▶ **Goal of the exercise**: Return the lines below, unchanged, starting with the line that contains "This screenshot has" and going on through the last line, with both ends included. Leave the pictures out of your answer.

▶ **Raw data**:
■ ■ ■ ■ ■

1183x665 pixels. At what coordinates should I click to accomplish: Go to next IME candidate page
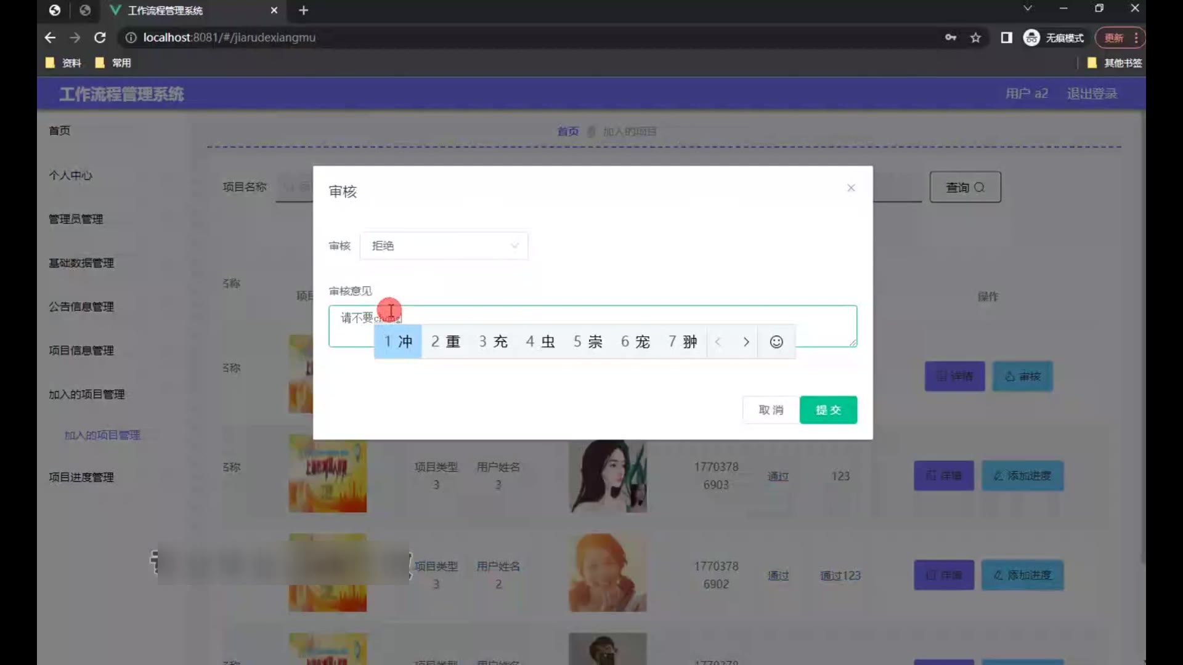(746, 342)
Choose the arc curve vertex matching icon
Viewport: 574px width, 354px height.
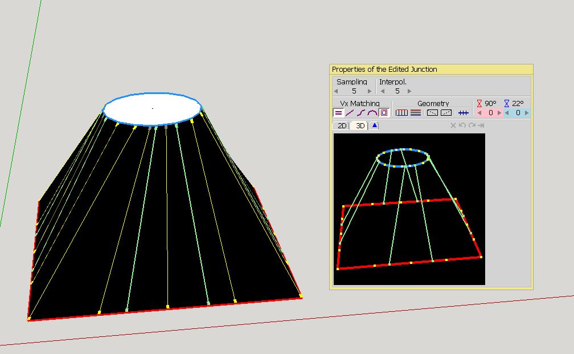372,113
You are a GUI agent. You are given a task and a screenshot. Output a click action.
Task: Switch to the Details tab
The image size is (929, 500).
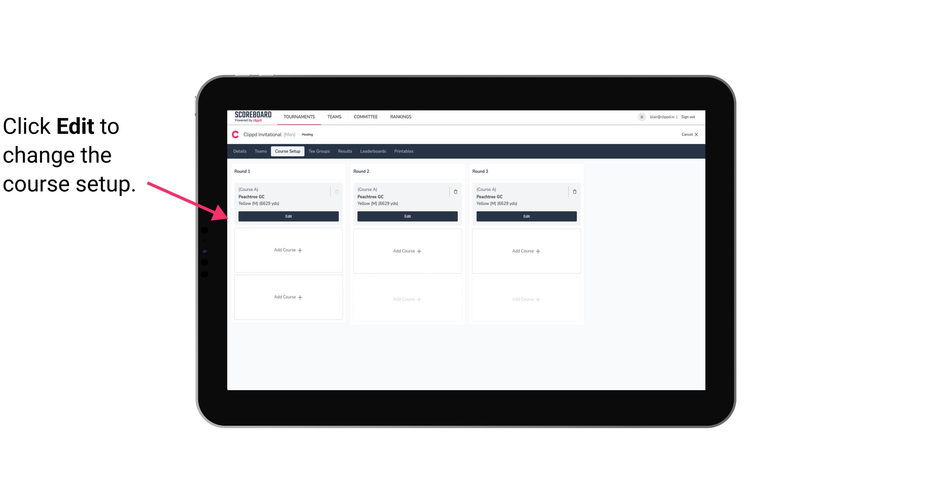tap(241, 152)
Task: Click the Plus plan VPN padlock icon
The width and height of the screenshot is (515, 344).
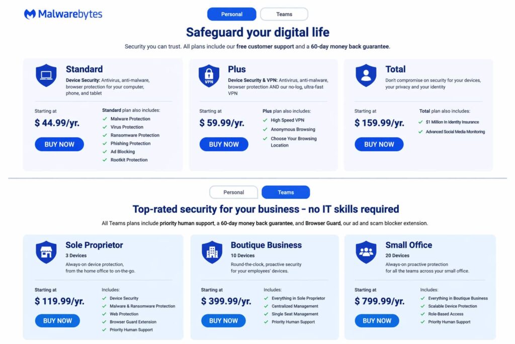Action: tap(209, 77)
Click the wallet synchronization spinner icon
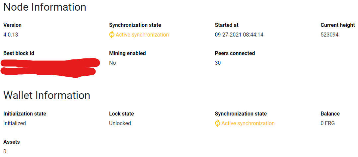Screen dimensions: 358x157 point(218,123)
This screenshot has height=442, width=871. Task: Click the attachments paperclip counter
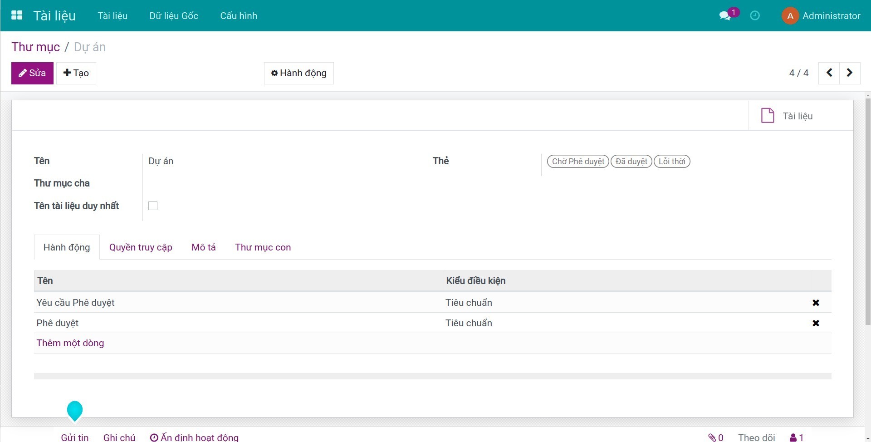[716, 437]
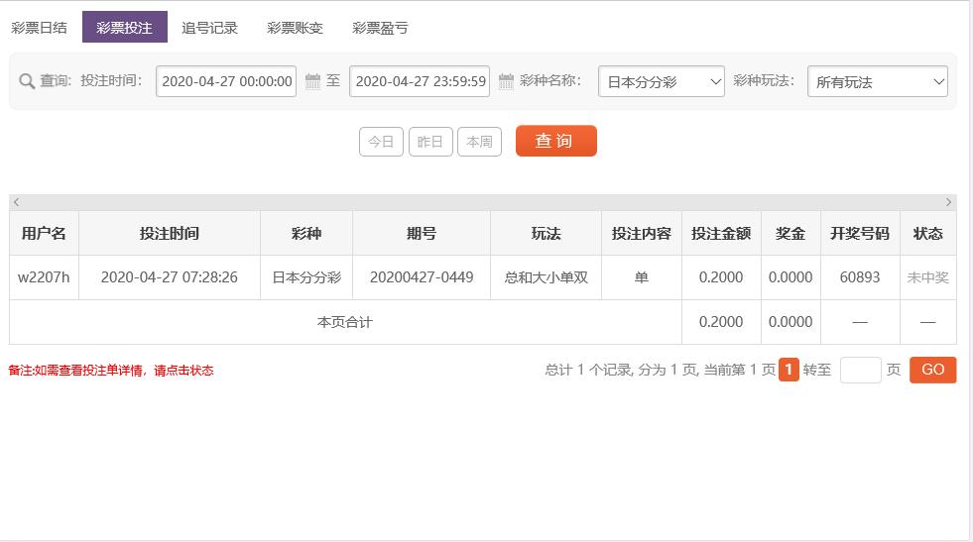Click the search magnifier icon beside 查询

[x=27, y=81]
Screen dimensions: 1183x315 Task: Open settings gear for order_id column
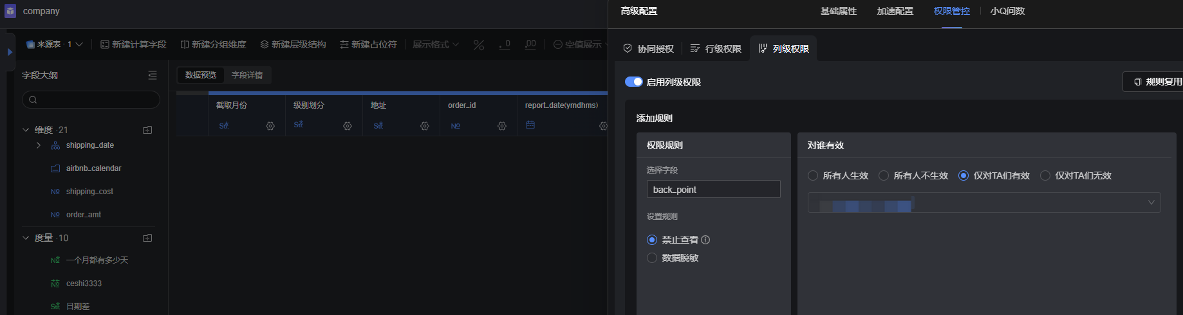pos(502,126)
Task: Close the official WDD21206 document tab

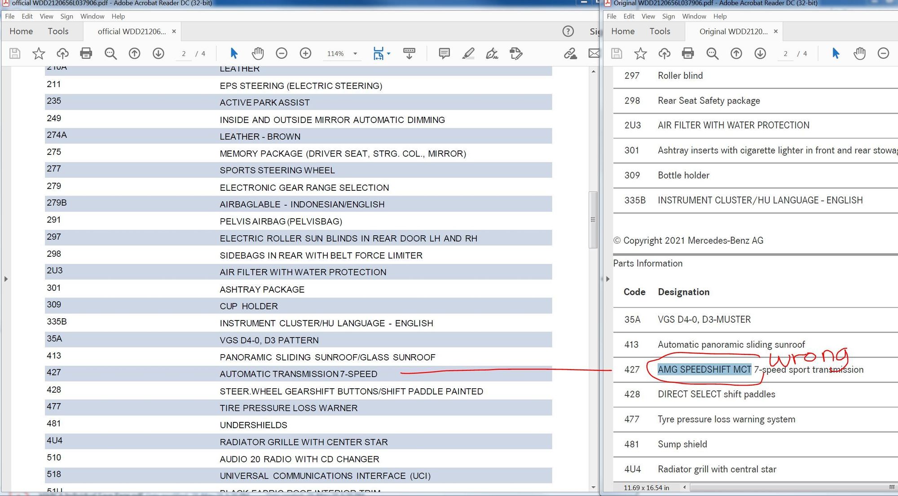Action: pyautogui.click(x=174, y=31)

■ ■ ■ ■ ■

▶ **Solved exercise**:
This screenshot has height=442, width=871. Task: Click the attachments paperclip counter
[716, 437]
Click the search magnifier icon beside 查询

[x=27, y=81]
Screen dimensions: 1183x315 Task: Open settings gear for order_id column
pos(502,126)
Task: Close the official WDD21206 document tab

Action: pyautogui.click(x=174, y=31)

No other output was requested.